Çocukluk belki nahif bakışların ve üslubun
gölgesi altında anlatılabilir, anlatılmıştır da. Ama ergenlik öyle mi? Ergenlik
yeterince anlatıldı mı sorusunu askıda bırakıp çocuklukla gençlik arasındaki bu
ara dönemin insan kişiliğinin en azından iskeletini oluşturduğunu söylersem
bahsedeceğim kitabın ruhuna yaklaşmış olabilirim. Gerçi bu cümle Emrah
SERBES’in asla kurmayacağı sıkıcılıkta bir cümle oldu ya, neyse…
Kitap “Anneannemin Son Ölümü” adlı hikaye ile açılıyor.
Daha ilk cümledeki espri, nasıl bir yazarla karşı karşıya olduğumuzu da haber
veriyor: “ Ellerindeki damarları ve
yüzündeki kırışıklıkları görseniz yüz elli yaşında zannedersiniz oysa ki sadece
seksen dört yaşında.” Bu hikaye ile
çocukluğu bir türlü kendine yakıştıramayan çocuklarla tanışıyoruz.

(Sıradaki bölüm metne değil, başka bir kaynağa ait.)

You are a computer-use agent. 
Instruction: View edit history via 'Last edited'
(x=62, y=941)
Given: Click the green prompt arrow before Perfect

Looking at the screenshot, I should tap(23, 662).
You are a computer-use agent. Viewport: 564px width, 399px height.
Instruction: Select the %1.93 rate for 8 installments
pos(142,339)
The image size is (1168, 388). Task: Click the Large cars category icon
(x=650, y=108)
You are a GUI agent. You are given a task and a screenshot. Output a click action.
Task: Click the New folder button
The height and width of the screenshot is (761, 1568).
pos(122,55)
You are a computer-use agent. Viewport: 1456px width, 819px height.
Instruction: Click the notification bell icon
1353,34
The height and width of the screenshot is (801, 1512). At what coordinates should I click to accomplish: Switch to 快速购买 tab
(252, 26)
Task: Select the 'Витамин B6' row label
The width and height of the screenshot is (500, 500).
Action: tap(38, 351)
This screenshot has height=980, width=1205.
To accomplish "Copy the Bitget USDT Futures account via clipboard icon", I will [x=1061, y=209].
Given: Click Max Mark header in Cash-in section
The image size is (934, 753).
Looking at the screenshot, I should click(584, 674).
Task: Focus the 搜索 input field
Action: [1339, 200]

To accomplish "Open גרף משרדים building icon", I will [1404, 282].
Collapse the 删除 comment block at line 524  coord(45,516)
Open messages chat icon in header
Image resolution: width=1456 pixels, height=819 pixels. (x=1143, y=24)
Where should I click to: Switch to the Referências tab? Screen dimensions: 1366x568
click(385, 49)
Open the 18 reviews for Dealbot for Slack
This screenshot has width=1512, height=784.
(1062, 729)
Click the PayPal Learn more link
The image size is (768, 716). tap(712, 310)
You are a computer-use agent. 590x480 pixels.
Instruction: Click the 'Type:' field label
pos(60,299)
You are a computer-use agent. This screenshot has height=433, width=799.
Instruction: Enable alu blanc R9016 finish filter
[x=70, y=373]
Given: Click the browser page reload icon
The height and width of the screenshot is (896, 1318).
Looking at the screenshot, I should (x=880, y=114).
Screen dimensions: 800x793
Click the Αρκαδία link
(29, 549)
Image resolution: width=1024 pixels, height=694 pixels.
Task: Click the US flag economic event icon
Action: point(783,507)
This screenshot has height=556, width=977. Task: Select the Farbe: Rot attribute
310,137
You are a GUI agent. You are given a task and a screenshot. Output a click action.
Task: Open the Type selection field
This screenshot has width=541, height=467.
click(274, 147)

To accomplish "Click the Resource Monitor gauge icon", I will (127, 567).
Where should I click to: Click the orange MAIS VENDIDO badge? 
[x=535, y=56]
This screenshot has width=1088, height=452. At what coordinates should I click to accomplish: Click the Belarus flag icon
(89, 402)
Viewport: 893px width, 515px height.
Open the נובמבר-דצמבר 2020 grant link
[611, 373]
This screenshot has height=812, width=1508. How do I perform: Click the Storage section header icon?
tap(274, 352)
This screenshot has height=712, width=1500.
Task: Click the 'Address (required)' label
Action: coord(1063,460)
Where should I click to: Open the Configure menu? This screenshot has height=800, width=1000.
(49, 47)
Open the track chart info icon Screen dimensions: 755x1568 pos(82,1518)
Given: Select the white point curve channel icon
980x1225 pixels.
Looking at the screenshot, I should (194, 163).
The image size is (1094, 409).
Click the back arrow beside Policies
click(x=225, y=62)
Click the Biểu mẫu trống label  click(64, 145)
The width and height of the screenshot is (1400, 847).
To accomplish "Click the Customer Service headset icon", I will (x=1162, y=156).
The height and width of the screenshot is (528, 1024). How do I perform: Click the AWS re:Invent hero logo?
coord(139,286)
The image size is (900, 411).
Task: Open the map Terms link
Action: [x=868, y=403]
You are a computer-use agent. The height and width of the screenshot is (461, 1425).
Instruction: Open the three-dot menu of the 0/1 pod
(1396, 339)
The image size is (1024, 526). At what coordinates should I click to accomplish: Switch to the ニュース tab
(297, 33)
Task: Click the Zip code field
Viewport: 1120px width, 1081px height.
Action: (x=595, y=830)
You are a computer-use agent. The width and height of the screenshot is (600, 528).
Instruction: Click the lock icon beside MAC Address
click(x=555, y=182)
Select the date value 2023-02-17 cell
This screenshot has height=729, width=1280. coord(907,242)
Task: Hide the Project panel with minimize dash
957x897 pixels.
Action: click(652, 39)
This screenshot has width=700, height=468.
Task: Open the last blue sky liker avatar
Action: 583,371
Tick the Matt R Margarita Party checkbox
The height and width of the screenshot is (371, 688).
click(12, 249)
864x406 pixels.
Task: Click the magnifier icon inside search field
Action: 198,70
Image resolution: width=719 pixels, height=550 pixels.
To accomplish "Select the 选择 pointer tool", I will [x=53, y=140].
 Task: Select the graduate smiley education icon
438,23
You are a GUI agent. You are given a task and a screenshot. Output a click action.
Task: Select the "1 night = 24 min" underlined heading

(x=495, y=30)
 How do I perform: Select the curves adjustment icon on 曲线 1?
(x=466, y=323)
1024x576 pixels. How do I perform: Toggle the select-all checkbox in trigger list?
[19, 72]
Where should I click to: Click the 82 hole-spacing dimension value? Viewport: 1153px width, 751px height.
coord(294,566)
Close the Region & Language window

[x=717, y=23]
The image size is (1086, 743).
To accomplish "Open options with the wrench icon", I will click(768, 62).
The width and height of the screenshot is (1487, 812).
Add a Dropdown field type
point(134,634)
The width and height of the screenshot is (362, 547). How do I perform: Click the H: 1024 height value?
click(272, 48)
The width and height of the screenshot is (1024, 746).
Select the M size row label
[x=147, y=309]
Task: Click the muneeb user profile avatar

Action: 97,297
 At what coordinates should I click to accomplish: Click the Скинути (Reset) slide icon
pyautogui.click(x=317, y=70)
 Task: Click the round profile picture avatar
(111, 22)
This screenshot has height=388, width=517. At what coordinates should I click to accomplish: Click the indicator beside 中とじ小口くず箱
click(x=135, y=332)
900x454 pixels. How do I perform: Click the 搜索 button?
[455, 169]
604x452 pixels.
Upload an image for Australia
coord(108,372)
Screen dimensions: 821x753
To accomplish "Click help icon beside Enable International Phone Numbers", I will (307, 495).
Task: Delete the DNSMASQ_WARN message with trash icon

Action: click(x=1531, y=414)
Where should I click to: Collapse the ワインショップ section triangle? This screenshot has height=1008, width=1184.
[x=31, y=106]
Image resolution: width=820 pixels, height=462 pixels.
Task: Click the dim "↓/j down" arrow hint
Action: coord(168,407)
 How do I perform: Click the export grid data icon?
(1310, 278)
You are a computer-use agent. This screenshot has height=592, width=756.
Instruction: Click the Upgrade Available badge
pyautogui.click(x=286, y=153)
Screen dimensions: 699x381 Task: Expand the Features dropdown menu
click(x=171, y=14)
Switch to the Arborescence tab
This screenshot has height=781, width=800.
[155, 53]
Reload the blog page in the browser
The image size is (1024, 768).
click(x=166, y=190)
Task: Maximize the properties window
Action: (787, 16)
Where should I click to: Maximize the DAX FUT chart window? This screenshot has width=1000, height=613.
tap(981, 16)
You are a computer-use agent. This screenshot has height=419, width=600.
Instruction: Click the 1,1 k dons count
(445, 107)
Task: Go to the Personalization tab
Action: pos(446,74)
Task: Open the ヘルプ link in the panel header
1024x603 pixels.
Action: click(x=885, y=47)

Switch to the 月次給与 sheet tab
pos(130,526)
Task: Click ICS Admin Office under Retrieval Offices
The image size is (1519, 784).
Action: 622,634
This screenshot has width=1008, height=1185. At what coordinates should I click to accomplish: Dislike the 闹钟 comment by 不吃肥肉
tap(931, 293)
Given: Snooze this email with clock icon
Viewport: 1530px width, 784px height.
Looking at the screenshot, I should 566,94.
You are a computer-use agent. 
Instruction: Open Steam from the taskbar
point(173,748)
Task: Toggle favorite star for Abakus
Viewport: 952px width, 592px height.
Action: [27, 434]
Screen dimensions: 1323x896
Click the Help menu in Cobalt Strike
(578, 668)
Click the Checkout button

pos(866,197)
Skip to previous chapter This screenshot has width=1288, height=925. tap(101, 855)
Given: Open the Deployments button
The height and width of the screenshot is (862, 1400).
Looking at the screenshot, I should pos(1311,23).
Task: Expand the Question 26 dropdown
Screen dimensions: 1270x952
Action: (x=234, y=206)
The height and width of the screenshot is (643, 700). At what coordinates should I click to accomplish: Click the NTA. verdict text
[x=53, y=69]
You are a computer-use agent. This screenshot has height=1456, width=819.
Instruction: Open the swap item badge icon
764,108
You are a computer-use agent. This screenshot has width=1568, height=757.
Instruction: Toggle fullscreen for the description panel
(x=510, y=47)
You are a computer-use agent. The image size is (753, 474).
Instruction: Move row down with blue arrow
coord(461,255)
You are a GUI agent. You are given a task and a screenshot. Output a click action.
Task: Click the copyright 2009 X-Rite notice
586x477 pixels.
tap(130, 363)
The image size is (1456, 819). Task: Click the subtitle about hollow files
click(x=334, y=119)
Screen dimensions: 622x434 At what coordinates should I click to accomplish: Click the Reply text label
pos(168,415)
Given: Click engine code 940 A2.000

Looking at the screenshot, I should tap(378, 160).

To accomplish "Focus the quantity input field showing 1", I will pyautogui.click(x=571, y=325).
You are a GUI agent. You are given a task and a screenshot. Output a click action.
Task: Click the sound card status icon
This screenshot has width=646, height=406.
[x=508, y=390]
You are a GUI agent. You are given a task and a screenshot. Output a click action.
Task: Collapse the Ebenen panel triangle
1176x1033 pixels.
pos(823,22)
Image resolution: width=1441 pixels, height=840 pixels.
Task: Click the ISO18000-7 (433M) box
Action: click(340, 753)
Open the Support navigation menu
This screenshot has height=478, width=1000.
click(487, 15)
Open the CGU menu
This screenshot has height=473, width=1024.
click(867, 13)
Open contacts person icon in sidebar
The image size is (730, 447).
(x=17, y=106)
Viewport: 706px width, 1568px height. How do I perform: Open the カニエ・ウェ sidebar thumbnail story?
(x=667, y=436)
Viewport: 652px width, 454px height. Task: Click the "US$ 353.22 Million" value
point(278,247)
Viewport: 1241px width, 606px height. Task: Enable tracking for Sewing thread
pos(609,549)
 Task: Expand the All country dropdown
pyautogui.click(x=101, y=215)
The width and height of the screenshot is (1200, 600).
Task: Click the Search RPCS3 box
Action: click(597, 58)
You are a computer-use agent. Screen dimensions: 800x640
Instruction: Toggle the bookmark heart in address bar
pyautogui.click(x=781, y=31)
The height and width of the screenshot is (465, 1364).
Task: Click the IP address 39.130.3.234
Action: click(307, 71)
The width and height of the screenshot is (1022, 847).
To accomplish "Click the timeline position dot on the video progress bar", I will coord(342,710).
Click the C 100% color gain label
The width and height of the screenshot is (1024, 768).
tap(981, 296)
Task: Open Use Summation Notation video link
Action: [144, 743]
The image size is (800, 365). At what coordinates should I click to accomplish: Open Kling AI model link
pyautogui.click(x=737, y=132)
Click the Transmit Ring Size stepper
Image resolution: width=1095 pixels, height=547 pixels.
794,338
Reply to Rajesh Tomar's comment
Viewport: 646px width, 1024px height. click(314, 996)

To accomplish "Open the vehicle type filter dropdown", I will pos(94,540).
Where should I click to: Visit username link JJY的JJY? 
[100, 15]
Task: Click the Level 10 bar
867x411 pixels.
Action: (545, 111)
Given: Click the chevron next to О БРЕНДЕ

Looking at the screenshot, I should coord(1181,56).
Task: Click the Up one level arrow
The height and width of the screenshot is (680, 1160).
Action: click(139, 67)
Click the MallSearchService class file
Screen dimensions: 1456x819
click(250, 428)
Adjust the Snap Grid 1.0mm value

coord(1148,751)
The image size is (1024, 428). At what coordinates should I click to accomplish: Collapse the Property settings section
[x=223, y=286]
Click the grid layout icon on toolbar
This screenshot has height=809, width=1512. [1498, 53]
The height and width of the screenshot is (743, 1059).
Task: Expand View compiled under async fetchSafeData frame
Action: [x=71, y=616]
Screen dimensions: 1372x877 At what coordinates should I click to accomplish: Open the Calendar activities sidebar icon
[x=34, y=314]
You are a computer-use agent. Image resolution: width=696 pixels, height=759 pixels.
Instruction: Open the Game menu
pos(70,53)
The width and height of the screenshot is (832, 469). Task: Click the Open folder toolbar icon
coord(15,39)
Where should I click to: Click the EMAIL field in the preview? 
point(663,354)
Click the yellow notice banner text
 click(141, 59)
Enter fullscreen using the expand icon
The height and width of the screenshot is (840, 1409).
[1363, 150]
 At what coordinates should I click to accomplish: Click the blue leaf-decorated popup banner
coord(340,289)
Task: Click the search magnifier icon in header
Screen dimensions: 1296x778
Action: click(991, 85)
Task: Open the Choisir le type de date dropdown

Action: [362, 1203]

Anne
babasının kaybına üzülmeyen, anneannesiyle yaşayan – ki anneannesi de çocuk
sayılır, kuzenleriyle kavgalı, henüz o yaşta bile kendiyle kavgalı kahramanımız
kendini “aşkı” için İstiklal Caddesine vurmaktan çekinmez.
Bu kitaptan bir hikaye seç deseler ben “Zannettiğin
Gibi Değil”i seçerdim. Kitabın ruhuna en münasip hikaye bu belki. Okuru ters
köşeye yatıran bu hikayede, büyümüş de küçülmüş tabirinin bile anlatmaktan aciz
kaldığı bir mizahla ve sonlara doğru hazin gerçeklikle yüzleşiriz.
“Korhan Ağbinin Kardeşi”nde küçük bir âşık
var. Buradaki çocuk diğer hikâyelerdeki çocuklardan daha mahzun…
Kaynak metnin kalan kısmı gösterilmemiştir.